Chronique

Bernard Struber Jazztett

La Symphonie Déjouée

Bernard Struber (g), Michael Alizon (ts), Serge Haessler (cor, bugle,tp), Raymond Halbeisen (cl, fl, piccolo), Benjamin Moussay (p), Frédéric Norel (vln), Jean-Charles Richard (ss, bs), Bruno Chevillon (b), François Merville (dms) + Nathalie Gaudefroy (voc) & Svetlana Kochanas (voc)

Label / Distribution : L’Autre Distribution

La Symphonie Déjouée du Bernard Struber Jazztet, dont Jazzdor est le producteur délégué, a d’abord existé sur scène et à plusieurs reprises depuis sa création en 2015. Ce n’est qu’en juin dernier que la formation est entrée en studio pour enregistrer la pièce dans son intégralité, et lui faire prendre place naturellement dans la collection Jazzdor Series, au volume 6.
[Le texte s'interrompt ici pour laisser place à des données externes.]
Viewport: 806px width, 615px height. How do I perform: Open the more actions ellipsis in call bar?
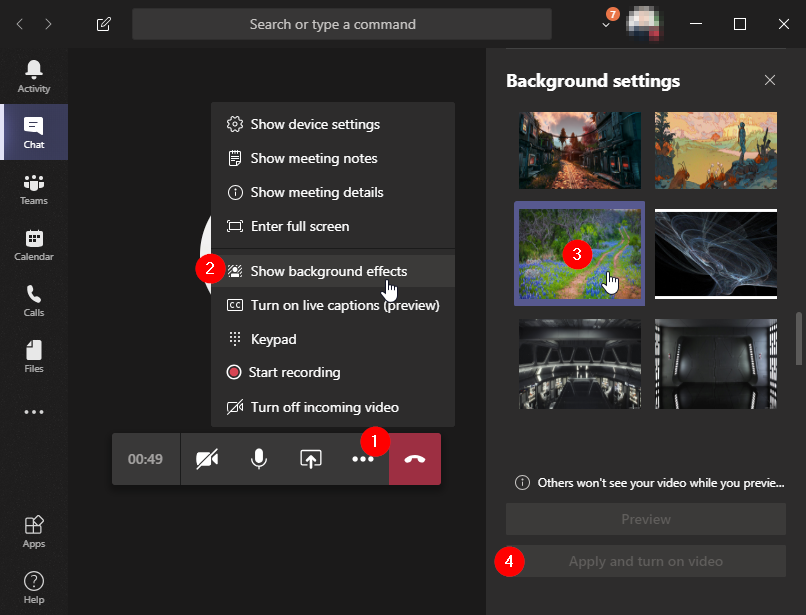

On comprend la nécessité d’immortaliser cette symphonie faste et audacieuse, tant l’œuvre a de sérieuses allures de chef-d’œuvre. Et parce que la restitution de pareil ouvrage sur disque est tout sauf évidente, il faut souligner ici la qualité de l’enregistrement et du mixage, qui nous rendent un son feutré, comme dilué dans l’atmosphère, à l’équilibre parfait. Permettant, à défaut de voir la pièce prendre vie sur scène, d’en saisir la beauté et d’être rattrapé par sa portée. Toujours puissante même lorsqu’elle est chuchotée, La Symphonie Déjouée est en effet toute en nuances.

Puisant son inspiration dans des figures telles que Bartók, Berio, Satie, Messiaen ou Schoenberg, Bernard Struber nous conduit sur un territoire vaste où la musique se déploie tout entière. On pense aussi à Frank Zappa qui fit de similaires échappées dans l’univers symphonique. Des semblants d’opéra rock, des solos qu’un swing vient interrompre, suivi d’un rythme binaire et d’une voix comme sortie d’un songe, on papillonne au milieu de scènes fantasques et baroques. La symphonie ne cesse de se mouvoir tout au long de ses trois mouvements, qui pris indépendamment partent d’un petit rien (un intervalle de tierce mineure, une pulsation irrégulière ou une mélodie traditionnelle) pour se développer dans l’infiniment grand.

Lorsque le jazztet livre ainsi une œuvre de cette ampleur, composée et dirigée par un maestro comme Bernard Struber, on est sous le charme indiscutable de la magie qui opère au sein de cette formation. Michael Alizon, Bruno Chevillon, Benjamin Moussay, Serge Haessler, Raymond Halbeisen, François Merville, Frédéric Norel, Jean-Charles Richard et leurs invitées de marque Nathalie Gaudefroy et Svetlana Kochanas : lorsque tant d’orfèvres parlent d’or, le résultat est brillant, tout simplement.